▶ Work required
Look through the material below. Copy every line with the string "agent" in it.

▶ Records for this task

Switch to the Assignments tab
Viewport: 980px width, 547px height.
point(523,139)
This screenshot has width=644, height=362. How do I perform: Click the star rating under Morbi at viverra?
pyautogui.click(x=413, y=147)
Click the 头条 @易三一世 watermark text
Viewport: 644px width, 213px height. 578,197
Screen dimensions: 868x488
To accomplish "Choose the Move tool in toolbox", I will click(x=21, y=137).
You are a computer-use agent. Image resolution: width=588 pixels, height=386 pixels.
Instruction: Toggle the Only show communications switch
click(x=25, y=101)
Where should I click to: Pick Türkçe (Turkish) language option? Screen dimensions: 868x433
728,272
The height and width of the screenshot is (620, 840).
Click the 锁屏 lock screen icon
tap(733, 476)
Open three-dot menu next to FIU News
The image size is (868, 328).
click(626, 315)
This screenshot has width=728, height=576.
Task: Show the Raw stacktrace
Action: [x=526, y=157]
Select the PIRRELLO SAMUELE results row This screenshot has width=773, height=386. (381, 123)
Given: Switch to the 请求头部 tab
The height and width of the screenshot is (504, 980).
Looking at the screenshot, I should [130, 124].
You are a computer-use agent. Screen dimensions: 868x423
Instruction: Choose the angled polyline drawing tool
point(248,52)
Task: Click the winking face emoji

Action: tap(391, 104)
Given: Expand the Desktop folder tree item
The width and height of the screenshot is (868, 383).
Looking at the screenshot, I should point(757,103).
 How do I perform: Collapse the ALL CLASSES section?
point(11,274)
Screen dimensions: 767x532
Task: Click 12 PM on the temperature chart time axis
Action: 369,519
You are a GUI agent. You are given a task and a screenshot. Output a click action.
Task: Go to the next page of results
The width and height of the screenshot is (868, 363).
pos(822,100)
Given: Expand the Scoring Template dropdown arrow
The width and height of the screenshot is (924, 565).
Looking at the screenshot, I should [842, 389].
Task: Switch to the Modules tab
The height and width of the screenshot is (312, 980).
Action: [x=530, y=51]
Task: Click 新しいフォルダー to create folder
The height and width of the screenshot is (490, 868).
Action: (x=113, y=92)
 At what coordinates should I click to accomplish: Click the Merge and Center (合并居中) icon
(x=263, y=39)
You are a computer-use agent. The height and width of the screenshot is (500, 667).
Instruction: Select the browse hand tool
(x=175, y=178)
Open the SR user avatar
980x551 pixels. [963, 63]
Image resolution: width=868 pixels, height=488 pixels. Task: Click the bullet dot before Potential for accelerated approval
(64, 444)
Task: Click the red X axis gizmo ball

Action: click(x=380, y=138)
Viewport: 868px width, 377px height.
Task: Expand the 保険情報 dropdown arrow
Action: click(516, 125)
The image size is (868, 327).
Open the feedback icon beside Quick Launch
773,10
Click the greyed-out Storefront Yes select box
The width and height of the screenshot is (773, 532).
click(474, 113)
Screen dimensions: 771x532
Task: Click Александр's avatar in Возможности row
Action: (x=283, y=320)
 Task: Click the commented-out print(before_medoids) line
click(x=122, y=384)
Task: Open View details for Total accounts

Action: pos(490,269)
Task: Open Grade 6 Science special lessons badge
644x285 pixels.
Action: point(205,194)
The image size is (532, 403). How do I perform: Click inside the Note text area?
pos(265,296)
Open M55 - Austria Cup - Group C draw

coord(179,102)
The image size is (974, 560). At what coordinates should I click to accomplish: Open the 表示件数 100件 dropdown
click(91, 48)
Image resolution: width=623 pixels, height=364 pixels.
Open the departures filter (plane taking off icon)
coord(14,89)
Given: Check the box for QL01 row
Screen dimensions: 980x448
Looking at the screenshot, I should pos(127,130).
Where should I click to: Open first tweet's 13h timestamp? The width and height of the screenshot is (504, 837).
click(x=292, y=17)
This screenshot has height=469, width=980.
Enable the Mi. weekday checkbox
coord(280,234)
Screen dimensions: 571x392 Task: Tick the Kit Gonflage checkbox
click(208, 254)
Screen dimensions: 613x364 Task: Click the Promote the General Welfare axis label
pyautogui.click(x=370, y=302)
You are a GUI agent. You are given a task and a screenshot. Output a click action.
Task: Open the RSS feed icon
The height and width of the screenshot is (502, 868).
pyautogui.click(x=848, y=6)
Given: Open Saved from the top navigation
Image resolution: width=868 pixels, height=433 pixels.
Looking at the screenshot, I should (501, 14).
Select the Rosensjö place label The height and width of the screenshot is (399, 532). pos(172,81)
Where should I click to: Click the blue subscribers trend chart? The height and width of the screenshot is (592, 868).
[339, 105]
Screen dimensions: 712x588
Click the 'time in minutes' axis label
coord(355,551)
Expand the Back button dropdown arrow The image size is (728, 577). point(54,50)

▶ Task solution
You are a computer-use agent. Image resolution: width=588 pixels, height=386 pixels.
You are a computer-use agent. Screen dimensions: 868x423
You are a GUI agent. You are given a task and a screenshot. Output a click action.
You are a computer-use agent. The height and width of the screenshot is (500, 667).
You are a GUI agent. You are given a task and a screenshot. Output a click action.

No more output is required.